As we talked, I couldn’t help but be amazed that the Rebbe, sitting in a little room in Brooklyn, knew everything that was going on in the world and certainly everything that was going on in Israel. He knew about the different political parties, and the political pressures on the lay leaders and the rabbis.
He expressed the opinion that they should never agree to retreat from any place in Eretz Yisrael for the illusion of peace. This would not have the desired effect, he said, for giving up land would only endanger the safety of Israeli Jews and non-Jews. “Certainly, we want peace,” he said, “but the way to bring true peace is by being strong.” To support this, he quoted Psalm 29: “G-d will give power to His people; G-d will bless His people with peace.”
I suppose because we had many such frank discussions that, on one occasion, I had the chutzpah to ask the Rebbe why he won’t come to Israel. Of course, I immediately added, “I’m not telling the Rebbe what to do, but I know that if the Rebbe came, it would change the entire landscape of the country and greatly benefit Judaism.”
He answered me, and I do believe that I was one of very few people who got an answer to this question. He said, speaking in Yiddish, “I know how to go there, but I don’t know how to come back.” He believed that it was not permissible to leave the Holy Land, and therefore he could never return to the United States. “And I have work to do here … I haven’t finished my work here.”
Then he explained that he took upon himself not to be any place so far away that he could not reach the graveside of the Rebbe Rayatz in Queens within twenty-four hours.

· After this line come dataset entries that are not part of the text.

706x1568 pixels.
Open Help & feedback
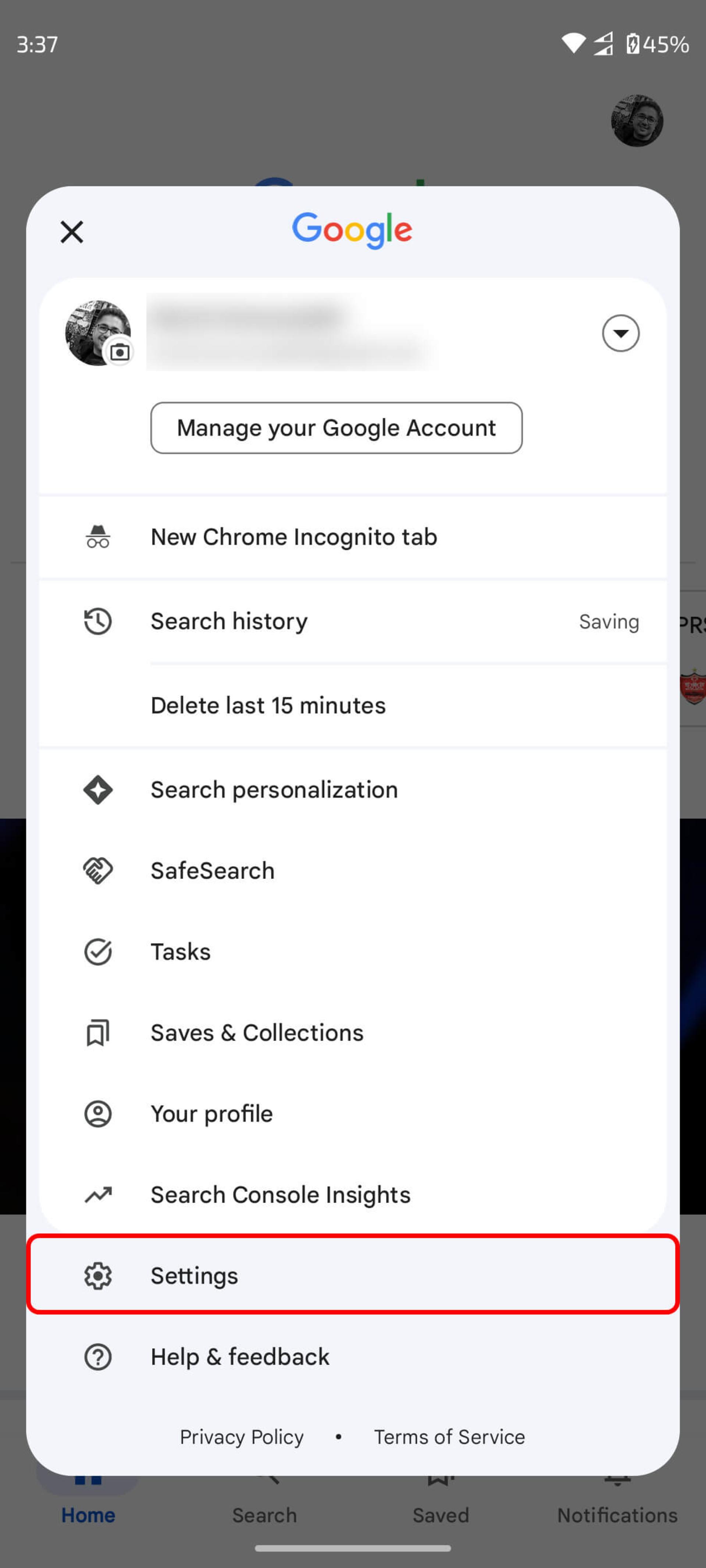[353, 1356]

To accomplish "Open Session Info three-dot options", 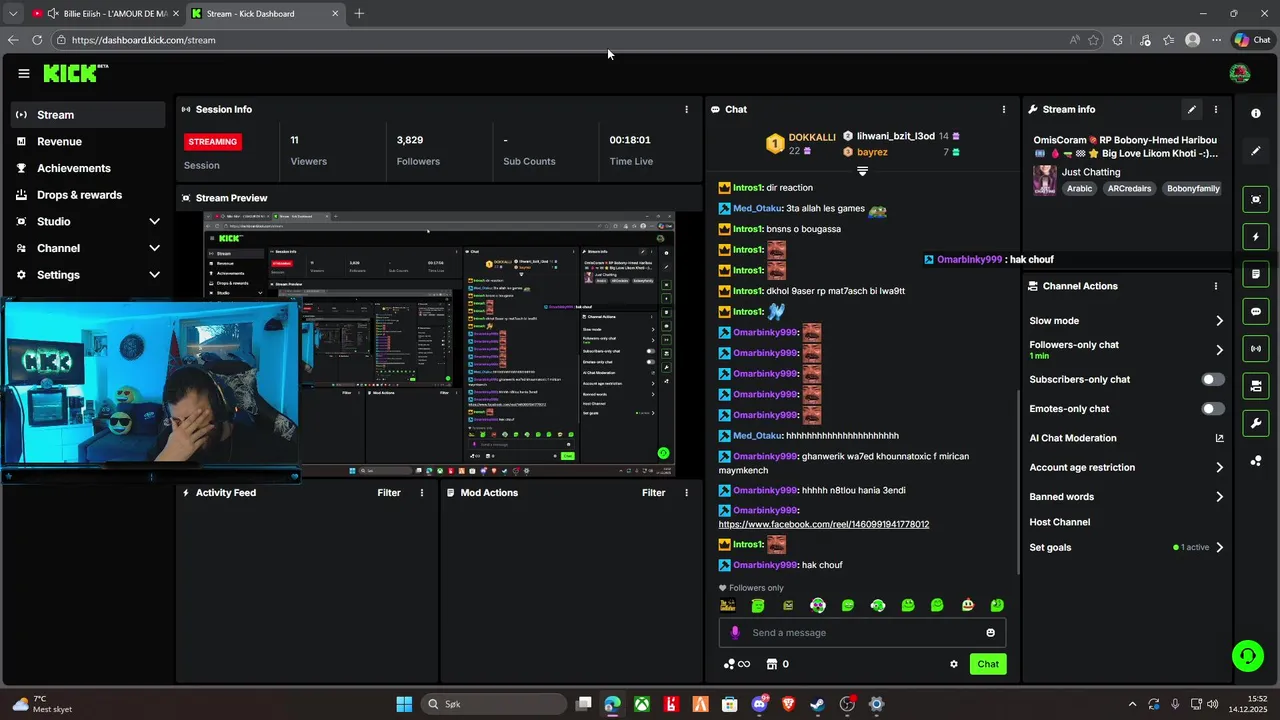I will (686, 109).
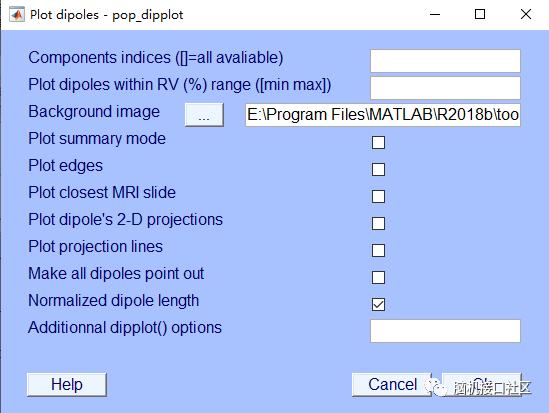Enable the Plot summary mode checkbox

[x=378, y=142]
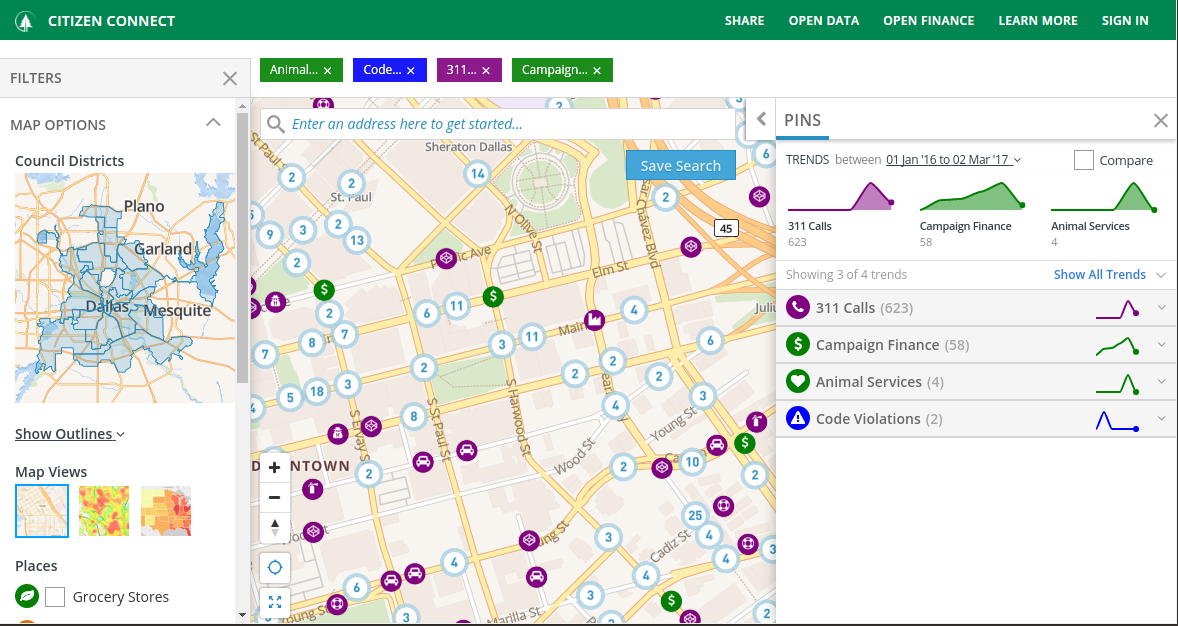Remove the Campaign filter tag
The height and width of the screenshot is (626, 1178).
[597, 71]
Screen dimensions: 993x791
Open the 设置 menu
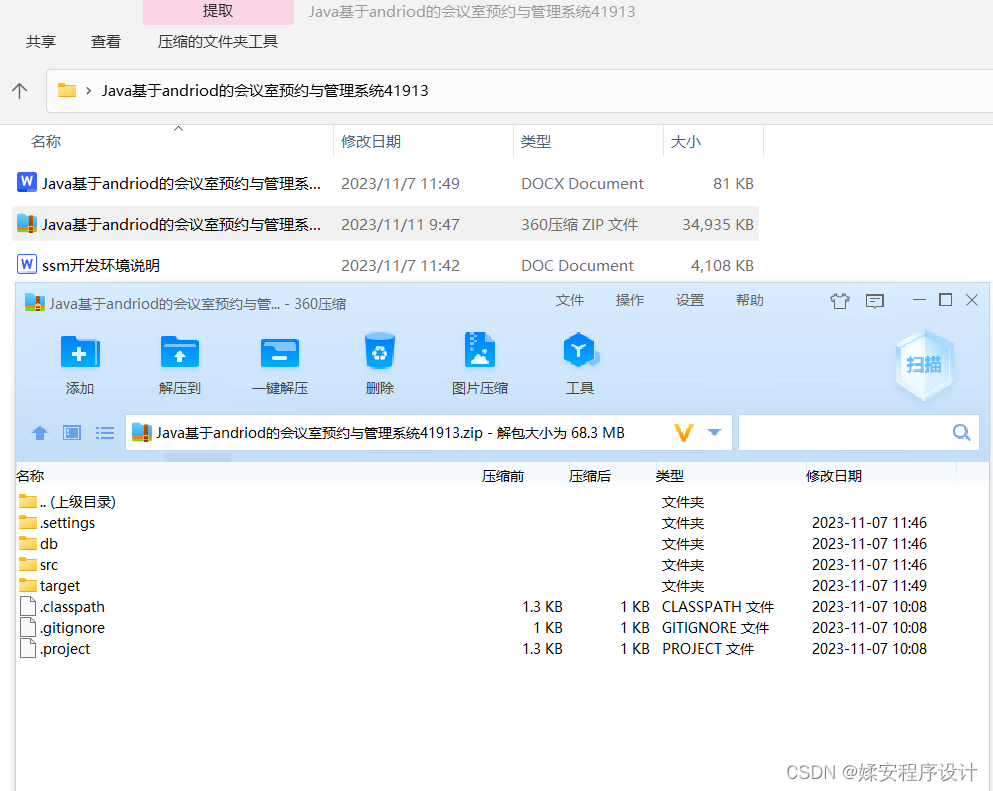pyautogui.click(x=689, y=299)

He mentioned that the chasidim of Montreal invited him for a ceremony there – I do not recall if it was a dedication of a new building or of a new Torah scroll – but he didn’t go because of the distance from New York.
I am sorry he never came to Israel. I do think that, if he could have come, it would have changed history because of the tremendous impact that he would have had. But he maintained that he needed to remain in the United States where he could have maximum influence on the Jews of the Diaspora.
Rabbi Shear Yashuv Cohen (1927-2016) served as the chief rabbi of Haifa, Israel, for thirty-six years. He was interviewed in February of 2006 and April of 2010.